Bibliothèques invisibles

par Gérard-Georges Lemaire

>>> voir aussi les dessins de Bernard Lacombe dans le dossier Liber Amoris
 

La question reste encore en suspens. Pourquoi les bibliothèques ont-elles si peu inspiré les artistes au cours des siècles ? Si l'on fait exception des « scènes de conversation » elles semblent les avoir rebutés. Au XIXé siècle, le thème de la lecture remplace – et cette substitution n'est pas indifférente – celui des Pères de l'Eglise et des saints qui portent les Ecritures avec ostentation. Les bibliothèques privées servent alors parfois de décor aux portraitistes. Il faut attendre des créateurs tels que Vieira da Silva ou Miquel Barcelo pour qu'elles deviennent sujet de méditation picturale. Dans la littérature elle n'apparaît dans le chef-d'œuvre de Miguel Cervantes que pour être détruite par le brave curé du village et le barbier pas si ignare qu'il paraît. Dans l'ouvrage visionnaire de Jules Verne sur le Paris futur, c'est une ruine abandonnée des dieux et des hommes. Et que dire d'Auto-da-fé d'Elias Canetti dont le héros, le professeur Kien, un bibliomane enragé, finit par mettre le feu à son inestimable collection de livre dans un accès de folie ?

A l'époque qui est la nôtre, qui aurait dû être celle de la fin du livre et par conséquent des sanctuaires qui en sont tout à la fois les Paradis, les Purgatoires et les Enfers, Bernard Lacombe a entrepris un voyage imaginaire et teinté de nostalgie dans ces hauts lieux chargés d'ombres, de mystères et de toutes ces pensées essentielles ou caduques, absurdes ou transcendantes, graves ou grossières. Il les recompose comme on reconstitue un rêve : ces lieux se changent en des galeries un peu inquiétantes, souvent étranges, avec cette solennité et ce caractère évanescent que peuvent avoir de très vieux poèmes oubliés.

Ses pérégrinations solitaires au sein de ces bibliothèques célèbres, je les regarde comme une représentation d'ut pictura poesis.
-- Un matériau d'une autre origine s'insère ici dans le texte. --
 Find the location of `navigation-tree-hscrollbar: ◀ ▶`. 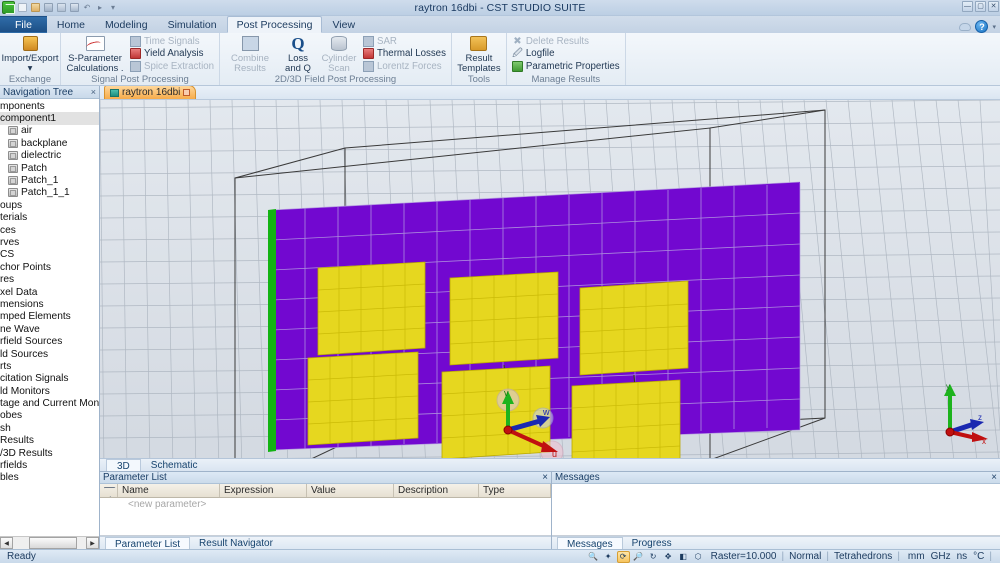

navigation-tree-hscrollbar: ◀ ▶ is located at coordinates (50, 542).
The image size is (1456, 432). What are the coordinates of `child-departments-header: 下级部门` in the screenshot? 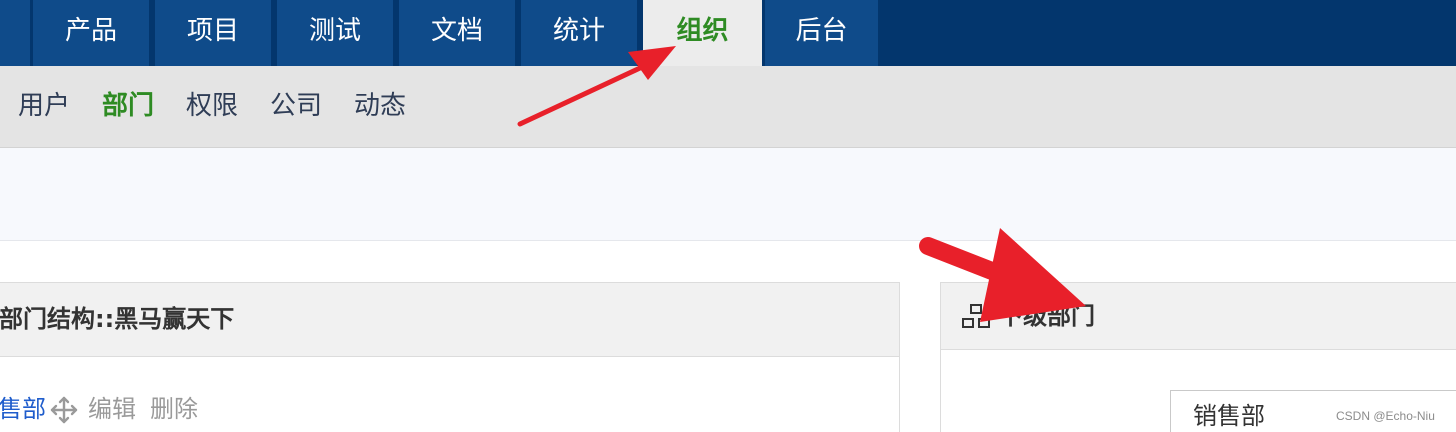 It's located at (1198, 316).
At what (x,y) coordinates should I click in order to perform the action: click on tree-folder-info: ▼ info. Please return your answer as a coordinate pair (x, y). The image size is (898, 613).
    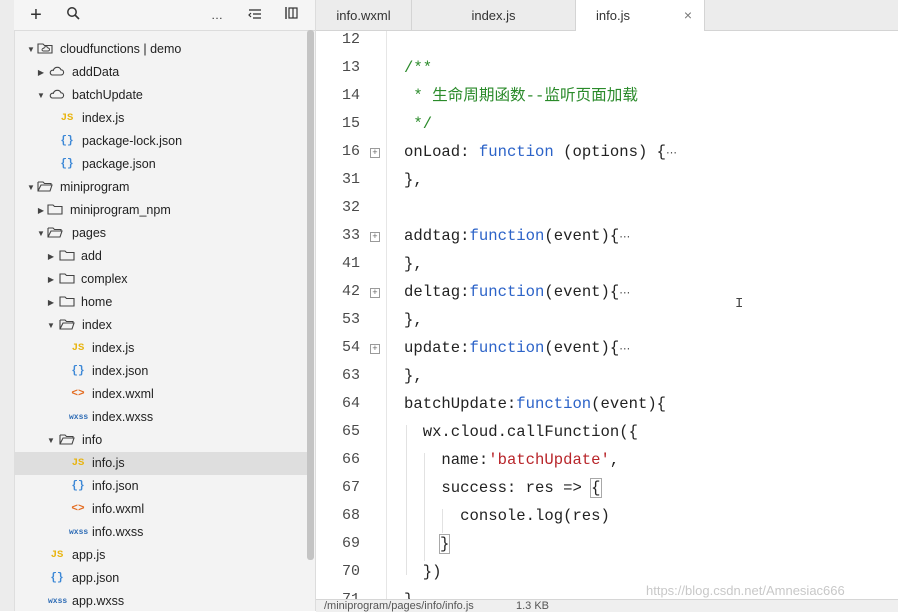
    Looking at the image, I should click on (160, 440).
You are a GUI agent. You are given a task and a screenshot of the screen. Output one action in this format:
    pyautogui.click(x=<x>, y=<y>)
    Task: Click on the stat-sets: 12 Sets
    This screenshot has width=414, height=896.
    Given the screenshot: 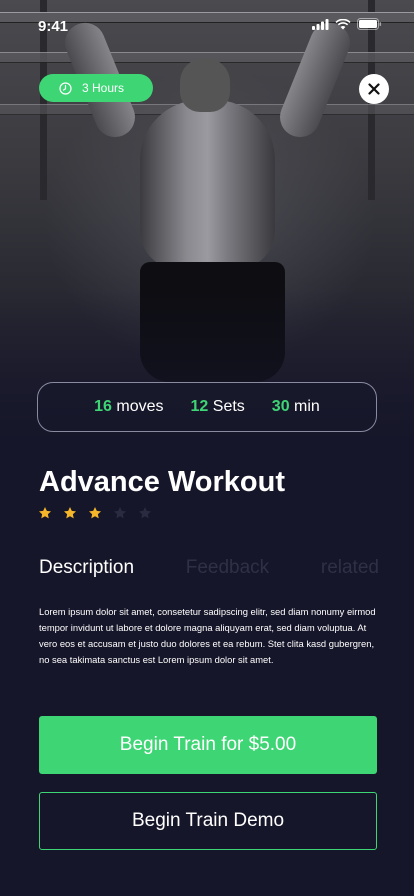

En d'autres termes, c'est sa relation intime à la littérature qui est traduite et transposée dans ces architectures qui prennent sous son pinceau l'apparence de temples qui ont un aspect fantastique presque à l'égal des villes d'antiquaire de Monsù Desiderio et ce surcroît d'âme dans le conflit de la lumière et des ténèbres comme chez Rembrandt.

Il nous invite à découvrir des perspectives prégnantes et des vedute étouffantes dans des salles toujours désertes et pourtant archicombles de ces voix qui se répondent et s'interpellent, grondent et chuchotent, s'affrontent parfois avec violence comme dans le burlesque récit de  Jonathan Swift. Ce silence immense et écrasant , ces teintes éteintes, ces harmonies trop sourdes révèlent, dans le jeu de leurs paradoxes, la vie intense, la vie ardente qui y règne. Cet amour, cette passion, cette quête si mélancolique, cette volonté de préserver ces images d'une beauté qui s'estompe inexorablement, le peintre nous les fait partager pour que nous comprenions que les bibliothèques ne sont pas que des sanctuaires de la mémoire du monde. Ce sont aussi – et plus que jamais- des espaces où le sacré et le profane ne font plus qu'un, où le sublime et l'immanent s'échangent et parfois se fondent.

Les jeux du regard sont ceux du désir – du désir de posséder le monde par les mots et celui de posséder les mots du désir de désirer.